Transcriptional activation of human leukosialin (CD43) gene by Sp1 through binding to a GGGTGG motif

Abstract

Human leukosialin (CD43) is expressed on the surface of hematopoietic cells in cell‐type specific and differentiation‐stage‐specific manners. Previously we found that the sequence from –53 to –40 was critically involved in the promoter function [Kudo, S. & Fukuda, M. (1991) J. Biol. Chem. 266, 8483–8489]. A transient‐expression assay using a chloramphenicol acetyltransferase reporter gene revealed that the promoter could confer a high basal transcriptional activity in both leukosialin‐producing and non‐producing cells. The transcription factor interacting with the promoter sequence was determined by DNase I footprinting and gel‐mobility‐shift assays. The nuclear extracts from both leukosialin‐producing Jurkat cells and non‐producing Hela cells showed a footprint on the 5′ flanking region from −58 to −34. Gel‐mobility‐shift assays revealed that DNA‐protein complexes were formed with both nuclear extracts, and these complex formations were inhibited by an oligonucleotide containing the Sp1‐binding consensus sequence.
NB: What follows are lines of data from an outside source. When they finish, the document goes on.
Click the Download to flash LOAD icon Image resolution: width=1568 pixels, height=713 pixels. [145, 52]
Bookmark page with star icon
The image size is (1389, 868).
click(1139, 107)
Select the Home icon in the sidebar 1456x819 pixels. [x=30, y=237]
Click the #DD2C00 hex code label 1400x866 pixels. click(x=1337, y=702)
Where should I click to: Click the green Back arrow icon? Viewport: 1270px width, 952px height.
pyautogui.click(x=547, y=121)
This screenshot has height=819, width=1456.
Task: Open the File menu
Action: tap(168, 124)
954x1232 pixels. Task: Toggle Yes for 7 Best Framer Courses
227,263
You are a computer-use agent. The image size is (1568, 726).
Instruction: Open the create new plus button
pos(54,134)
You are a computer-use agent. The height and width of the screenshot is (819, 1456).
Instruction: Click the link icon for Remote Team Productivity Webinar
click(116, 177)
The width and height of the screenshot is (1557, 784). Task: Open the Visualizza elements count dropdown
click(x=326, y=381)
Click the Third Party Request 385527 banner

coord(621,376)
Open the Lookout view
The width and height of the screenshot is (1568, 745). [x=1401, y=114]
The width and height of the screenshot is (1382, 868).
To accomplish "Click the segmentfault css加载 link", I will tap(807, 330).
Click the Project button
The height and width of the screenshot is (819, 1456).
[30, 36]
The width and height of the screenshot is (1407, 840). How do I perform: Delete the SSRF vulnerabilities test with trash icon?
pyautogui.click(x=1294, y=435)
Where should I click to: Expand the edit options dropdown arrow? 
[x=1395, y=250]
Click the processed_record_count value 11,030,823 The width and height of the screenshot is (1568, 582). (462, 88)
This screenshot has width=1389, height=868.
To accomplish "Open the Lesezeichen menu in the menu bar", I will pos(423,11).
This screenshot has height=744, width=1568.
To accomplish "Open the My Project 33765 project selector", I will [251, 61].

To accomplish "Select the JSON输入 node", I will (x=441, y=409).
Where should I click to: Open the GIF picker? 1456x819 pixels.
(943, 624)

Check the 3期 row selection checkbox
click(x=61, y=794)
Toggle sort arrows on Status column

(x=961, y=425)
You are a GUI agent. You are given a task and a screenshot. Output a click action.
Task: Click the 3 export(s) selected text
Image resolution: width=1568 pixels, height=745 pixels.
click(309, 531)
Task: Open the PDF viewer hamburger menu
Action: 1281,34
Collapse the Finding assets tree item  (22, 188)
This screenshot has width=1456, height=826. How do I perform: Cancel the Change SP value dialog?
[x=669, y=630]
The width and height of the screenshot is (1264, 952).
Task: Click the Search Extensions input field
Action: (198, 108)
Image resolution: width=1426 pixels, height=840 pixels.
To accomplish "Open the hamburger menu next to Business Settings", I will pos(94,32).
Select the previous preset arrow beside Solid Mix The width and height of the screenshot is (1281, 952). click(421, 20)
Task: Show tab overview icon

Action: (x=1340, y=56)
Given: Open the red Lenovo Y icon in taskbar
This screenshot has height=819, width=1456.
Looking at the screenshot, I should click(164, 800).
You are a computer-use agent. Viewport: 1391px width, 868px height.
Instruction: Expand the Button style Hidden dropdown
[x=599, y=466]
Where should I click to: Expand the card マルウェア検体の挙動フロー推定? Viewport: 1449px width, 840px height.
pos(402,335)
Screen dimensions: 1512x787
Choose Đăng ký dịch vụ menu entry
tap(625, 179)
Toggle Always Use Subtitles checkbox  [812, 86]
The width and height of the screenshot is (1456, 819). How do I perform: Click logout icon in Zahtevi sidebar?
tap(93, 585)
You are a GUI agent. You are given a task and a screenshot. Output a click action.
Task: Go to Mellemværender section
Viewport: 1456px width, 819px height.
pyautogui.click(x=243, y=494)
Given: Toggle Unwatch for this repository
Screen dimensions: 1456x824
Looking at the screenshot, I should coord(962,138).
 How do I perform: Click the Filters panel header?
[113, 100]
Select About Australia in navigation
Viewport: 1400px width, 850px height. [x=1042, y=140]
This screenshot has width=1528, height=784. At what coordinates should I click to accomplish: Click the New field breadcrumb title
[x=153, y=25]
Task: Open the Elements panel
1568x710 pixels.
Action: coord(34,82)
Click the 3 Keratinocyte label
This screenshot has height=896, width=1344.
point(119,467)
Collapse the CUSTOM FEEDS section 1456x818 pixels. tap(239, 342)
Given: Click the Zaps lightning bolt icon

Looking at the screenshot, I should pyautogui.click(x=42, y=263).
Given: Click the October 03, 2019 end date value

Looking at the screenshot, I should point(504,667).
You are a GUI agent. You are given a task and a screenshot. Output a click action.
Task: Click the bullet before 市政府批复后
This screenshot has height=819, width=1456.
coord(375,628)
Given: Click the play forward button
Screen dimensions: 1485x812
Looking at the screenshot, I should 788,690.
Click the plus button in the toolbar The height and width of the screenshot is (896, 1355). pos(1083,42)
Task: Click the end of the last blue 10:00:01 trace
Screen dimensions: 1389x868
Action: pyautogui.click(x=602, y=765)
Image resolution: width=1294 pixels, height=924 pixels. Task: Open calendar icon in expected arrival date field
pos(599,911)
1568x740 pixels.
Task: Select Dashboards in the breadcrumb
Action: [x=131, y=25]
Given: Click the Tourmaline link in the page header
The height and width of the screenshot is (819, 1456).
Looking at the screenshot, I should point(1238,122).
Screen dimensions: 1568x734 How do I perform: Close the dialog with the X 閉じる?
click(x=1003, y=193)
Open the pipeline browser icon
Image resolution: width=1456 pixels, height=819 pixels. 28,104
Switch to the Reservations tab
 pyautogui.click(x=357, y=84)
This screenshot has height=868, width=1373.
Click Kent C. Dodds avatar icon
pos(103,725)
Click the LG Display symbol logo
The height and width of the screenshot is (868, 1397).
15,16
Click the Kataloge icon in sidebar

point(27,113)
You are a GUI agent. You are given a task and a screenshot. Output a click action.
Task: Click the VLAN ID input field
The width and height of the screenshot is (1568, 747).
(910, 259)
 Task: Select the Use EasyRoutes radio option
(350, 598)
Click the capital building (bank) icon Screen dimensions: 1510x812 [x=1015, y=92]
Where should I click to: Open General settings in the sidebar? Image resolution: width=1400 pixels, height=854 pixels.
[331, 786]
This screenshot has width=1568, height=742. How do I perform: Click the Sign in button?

Prior incubation of anti‐Sp1 antibody with nuclear extracts in this assay resulted in the supershift of the band for the DNA‐protein complex. In addition, the footprint produced by the purified Sp1 transcription factor was identical to those produced by nuclear extracts of Jurkat and Hela cells. The mutational analyses revealed that the binding affinities of Sp1 to mutated promoter sequences were parallel to the transcriptional activity of these promoter sequences. Transient expression analyses in Drosophila Schneider cells demonstrated that cotransfection with Sp1 expression plasmid increased the transcriptional activity. These results establish that Sp1 can bind to the promoter and positively regulates the expression of the leukosialin gene. Even the stable expression of CAT constructs in non‐producing Hela cells showed high transcriptional activity. The leukosialin expression thus appears to be regulated by the unique mechanism, that is the repression of high basal transcriptional activity rather than the activation of the basal transcriptional level. Tissue‐specific expression is probably achieved by suppression of the basal transcriptional activity in non‐producing cells.